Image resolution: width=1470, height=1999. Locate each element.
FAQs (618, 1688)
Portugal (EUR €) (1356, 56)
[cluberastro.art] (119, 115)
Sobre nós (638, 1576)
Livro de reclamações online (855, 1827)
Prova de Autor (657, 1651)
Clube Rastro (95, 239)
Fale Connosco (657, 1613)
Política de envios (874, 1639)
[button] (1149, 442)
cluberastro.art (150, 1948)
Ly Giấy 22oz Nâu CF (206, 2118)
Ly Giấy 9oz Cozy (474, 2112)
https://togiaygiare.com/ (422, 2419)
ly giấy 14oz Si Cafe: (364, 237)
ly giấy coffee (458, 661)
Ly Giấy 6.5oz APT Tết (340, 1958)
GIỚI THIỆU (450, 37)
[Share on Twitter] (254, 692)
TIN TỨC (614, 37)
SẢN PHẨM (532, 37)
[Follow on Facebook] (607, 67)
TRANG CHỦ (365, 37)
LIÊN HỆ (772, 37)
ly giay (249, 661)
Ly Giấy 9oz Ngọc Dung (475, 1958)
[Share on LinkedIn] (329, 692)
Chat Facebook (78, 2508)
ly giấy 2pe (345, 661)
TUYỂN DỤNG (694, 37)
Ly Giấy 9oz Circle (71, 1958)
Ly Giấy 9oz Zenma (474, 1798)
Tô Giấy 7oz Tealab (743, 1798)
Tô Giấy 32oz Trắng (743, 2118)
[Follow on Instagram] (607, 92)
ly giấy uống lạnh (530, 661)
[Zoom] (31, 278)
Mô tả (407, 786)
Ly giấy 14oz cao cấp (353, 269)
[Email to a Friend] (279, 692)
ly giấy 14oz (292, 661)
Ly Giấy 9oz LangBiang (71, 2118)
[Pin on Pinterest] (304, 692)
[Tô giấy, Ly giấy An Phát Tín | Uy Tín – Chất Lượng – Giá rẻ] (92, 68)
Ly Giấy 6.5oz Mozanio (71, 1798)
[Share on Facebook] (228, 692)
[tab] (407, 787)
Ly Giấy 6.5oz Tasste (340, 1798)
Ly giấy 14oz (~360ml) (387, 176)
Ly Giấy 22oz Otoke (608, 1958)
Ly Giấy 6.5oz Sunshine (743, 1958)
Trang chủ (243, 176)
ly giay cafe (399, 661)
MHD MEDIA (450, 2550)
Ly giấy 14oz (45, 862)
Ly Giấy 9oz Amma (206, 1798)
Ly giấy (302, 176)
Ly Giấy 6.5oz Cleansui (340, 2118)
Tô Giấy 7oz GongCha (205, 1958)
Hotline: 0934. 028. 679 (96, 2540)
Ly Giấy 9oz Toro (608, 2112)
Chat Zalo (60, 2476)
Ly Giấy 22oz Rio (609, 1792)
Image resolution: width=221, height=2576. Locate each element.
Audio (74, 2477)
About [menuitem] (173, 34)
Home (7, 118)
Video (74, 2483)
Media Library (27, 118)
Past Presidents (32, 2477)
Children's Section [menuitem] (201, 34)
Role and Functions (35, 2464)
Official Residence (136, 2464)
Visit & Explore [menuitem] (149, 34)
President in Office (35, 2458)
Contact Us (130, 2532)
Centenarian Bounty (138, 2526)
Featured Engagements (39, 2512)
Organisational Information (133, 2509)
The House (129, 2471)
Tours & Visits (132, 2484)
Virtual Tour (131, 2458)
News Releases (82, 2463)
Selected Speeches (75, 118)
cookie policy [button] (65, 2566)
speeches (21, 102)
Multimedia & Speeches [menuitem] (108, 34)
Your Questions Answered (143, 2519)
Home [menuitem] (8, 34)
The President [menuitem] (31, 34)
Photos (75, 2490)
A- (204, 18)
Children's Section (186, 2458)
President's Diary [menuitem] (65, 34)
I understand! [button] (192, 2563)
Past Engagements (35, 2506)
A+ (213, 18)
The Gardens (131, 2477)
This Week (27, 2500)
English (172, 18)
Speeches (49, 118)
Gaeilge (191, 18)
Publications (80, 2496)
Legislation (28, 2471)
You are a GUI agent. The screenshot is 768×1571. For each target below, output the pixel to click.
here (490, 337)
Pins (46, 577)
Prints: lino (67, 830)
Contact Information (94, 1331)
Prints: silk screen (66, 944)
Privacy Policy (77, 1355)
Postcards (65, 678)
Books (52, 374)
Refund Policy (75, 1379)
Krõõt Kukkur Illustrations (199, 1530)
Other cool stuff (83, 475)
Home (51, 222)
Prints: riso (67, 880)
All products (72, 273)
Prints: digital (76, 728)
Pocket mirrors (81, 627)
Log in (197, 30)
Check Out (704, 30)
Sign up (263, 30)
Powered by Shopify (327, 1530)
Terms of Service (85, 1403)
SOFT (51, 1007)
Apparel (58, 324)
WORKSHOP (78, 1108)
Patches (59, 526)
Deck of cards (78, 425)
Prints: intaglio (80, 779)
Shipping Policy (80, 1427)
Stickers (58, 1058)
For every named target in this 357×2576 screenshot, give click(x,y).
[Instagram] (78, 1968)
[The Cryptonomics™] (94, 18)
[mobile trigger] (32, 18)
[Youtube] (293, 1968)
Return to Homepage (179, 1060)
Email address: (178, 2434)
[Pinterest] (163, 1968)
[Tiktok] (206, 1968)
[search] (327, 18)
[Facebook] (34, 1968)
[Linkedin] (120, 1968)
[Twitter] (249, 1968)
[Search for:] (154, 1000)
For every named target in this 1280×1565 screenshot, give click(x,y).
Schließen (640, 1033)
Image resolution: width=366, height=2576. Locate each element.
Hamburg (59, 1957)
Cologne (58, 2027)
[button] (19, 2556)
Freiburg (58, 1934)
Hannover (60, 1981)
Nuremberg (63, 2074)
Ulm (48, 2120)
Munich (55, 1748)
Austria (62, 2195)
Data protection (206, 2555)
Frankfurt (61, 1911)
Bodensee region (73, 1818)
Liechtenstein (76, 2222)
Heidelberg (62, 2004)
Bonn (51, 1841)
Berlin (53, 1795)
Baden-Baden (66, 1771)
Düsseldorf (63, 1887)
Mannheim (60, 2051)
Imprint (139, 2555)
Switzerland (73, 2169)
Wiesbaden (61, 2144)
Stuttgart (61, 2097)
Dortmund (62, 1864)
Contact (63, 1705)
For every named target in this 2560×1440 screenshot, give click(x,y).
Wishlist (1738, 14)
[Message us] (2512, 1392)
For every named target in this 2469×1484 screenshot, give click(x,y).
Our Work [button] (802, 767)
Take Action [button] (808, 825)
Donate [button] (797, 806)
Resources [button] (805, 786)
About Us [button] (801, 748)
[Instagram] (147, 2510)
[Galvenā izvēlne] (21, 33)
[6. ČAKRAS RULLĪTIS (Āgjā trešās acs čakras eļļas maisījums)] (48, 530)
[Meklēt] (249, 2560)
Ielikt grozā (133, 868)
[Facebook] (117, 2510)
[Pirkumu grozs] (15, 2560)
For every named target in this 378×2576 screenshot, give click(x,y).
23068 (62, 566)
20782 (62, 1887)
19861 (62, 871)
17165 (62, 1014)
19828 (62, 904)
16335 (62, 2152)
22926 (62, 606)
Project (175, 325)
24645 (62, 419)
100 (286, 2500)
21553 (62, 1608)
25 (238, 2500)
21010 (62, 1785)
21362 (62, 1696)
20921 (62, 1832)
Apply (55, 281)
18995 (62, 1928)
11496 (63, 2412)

•••••

• _How to complete this task_:
Please go through the data above and copy each line that has the word "Locate".

• _Result for this task_:
Image resolution: width=1470, height=1999. Locate each element.
Image resolution: width=221, height=2576. Locate each element.
Image resolution: width=366, height=2576. Locate each element.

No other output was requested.